Pictures aside, copy exactly the lines running from the one with "Switch to the Messages tab" to the end of the records.

| DATASET RECORDS |
---*---

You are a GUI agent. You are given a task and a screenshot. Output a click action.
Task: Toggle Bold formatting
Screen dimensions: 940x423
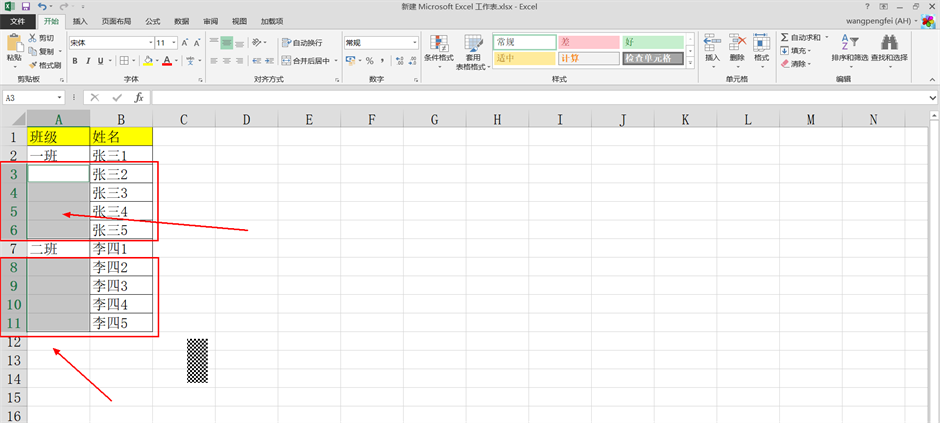tap(74, 61)
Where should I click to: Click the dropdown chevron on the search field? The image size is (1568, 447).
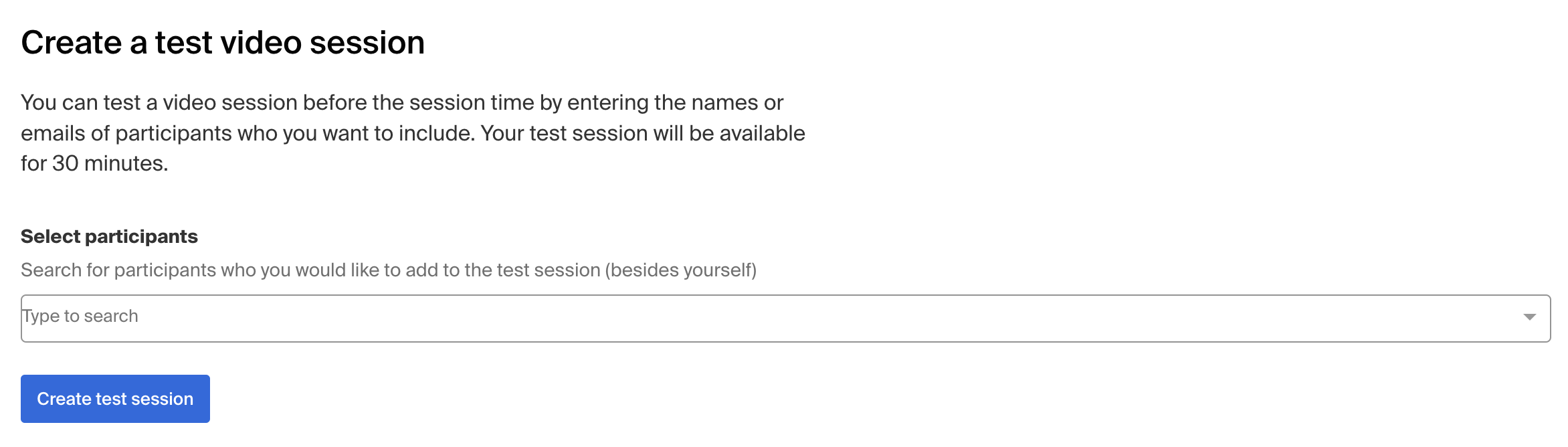click(1529, 317)
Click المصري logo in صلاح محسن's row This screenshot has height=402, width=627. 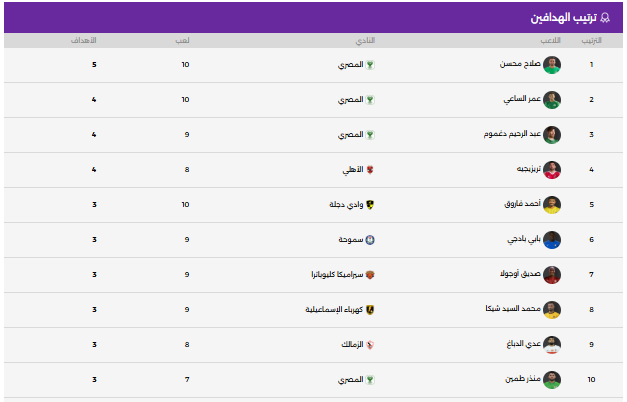tap(371, 65)
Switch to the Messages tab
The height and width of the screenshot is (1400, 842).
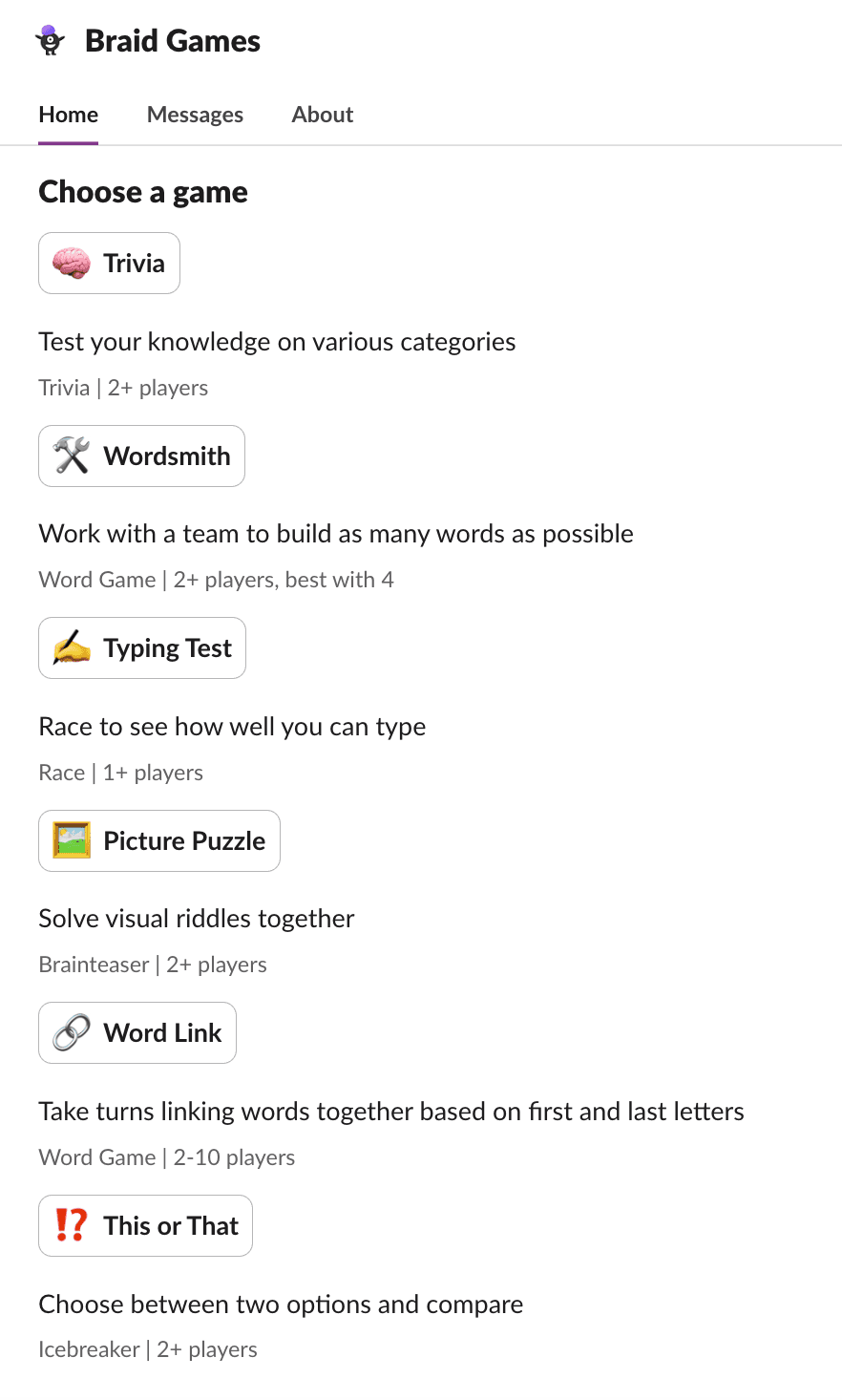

---*---

| COMPLETED EXERCISE |
Switch to the Messages tab
The height and width of the screenshot is (1400, 842).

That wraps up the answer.